Он никогда специально не писал о животных, но если уж писал, то совершенно их очеловечивал, и они служили отличным материалом для развертывания его комического дара: «У меня было шапочное знакомство с одним ослом, который жил за Лондонским мостом, в Сэррей-сайд, среди твердынь Острова Джекоба и Докхеда. Этот осел, когда в его услугах не было особой нужды, шатался повсюду один. Я встречал его за милю от его местожительства, когда он слонялся без дела по улицам, и выражение лица в этих случаях у него было самое подлое. Он принадлежал к заведению одной престарелой леди, торговавшей береговичками; в субботу вечером он обычно стоял около винной лавки с тележкой, полной доверху этими деликатесами, и всякий раз, когда покупатель подходил к тележке, начинал прядать ушами, явно радуясь, что того обсчитали. Его хозяйка иногда напивалась до бесчувствия. Именно эта ее слабость и была причиной того, что, когда я, лет пять тому назад, встретил его в последний раз, он находился в затруднительных обстоятельствах. Хозяйка забыла о нем, и, оставшись один с тележкой береговичков, он побрел куда глаза глядят. Какое-то время он, ублажая порочный свой вкус, шатался по своим излюбленным трущобам, но потом, не приняв в соображение тележку, зашел в узкий проезд, откуда не мог уже выбраться. Полиция арестовала его, и поскольку до местного загона для отбившегося от стада скота было рукой подать, его отправили в это узилище. В этот критический момент его жизни я и повстречал его; он глядел таким закоренелым и убежденным негодяем, в самом прямом смысле слова, что ни один человек не мог бы его превзойти».

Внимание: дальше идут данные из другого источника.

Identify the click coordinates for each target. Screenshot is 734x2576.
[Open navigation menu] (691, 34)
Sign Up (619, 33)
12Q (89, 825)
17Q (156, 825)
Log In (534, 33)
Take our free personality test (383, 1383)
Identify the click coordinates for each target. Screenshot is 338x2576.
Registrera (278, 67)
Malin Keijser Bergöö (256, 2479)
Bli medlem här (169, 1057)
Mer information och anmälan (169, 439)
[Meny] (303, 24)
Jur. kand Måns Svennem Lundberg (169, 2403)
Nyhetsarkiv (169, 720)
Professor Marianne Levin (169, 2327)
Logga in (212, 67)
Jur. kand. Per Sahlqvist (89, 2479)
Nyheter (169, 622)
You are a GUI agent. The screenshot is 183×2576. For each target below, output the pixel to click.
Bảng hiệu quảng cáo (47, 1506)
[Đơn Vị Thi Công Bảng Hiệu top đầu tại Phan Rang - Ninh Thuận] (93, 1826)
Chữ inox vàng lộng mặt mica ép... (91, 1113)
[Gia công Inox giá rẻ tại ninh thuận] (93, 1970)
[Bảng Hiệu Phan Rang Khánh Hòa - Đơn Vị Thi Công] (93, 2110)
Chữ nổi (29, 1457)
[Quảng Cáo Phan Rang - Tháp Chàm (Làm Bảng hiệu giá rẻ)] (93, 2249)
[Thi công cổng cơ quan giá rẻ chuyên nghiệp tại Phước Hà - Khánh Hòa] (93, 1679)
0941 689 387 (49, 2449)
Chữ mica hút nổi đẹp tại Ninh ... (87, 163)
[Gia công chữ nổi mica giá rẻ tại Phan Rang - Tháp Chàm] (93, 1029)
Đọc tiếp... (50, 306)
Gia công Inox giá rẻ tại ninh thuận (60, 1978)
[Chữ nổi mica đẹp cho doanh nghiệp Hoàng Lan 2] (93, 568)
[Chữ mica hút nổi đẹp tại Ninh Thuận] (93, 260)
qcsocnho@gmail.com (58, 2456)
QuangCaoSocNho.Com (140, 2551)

«Из своего окна в Ковент-Гардене я заметил на днях деревенского пса, явившегося на Ковент-Гарденский рынок с телегой, но оборвавшего привязь, конец которой все еще волочился за ним. Когда он слонялся по всем четырем углам, которые видны из моего окна, нехорошие лондонские собаки подошли к нему и наговорили ему всяких небылиц, но он им не поверил, и тогда совсем скверные лондонские собаки подошли к нему и позвали идти воровать на рынок, но он не пошел, потому что это было противно его принципам, и задумался он с огорчением о том, какие нравы царят в этом городе, и отошел он тихонько и лег в подворотне».

Мисс Куттс весной вновь пыталась примирить его с женой, предлагая «простые встречи в нейтральном месте», — он отказал: «Эти встречи каждый раз наносили мне тяжкие удары, я не могу больше подвергаться подобным испытаниям». К сентябрю более или менее хорошие отношения с Анджелой у него восстановились (увы, не настолько, чтобы продолжать дело «Урании».) Другим людям, предлагавшим «встречи в нейтральном месте», он отказывал резче. Знакомому, Альберту Смиту: «Я не могу бывать в доме, где принимают младшую дочь миссис Хогарт». Он прекратил аренду дома на Тэвисток-сквер и жил теперь в квартирке над редакцией журнала, ежегодно на несколько месяцев снимая в Лондоне какой-нибудь дом, чтобы Кейт и в особенности Мэйми могли выходить в свет; каждое лето проходило в Гэдсхилле, где хозяйничала Джорджина.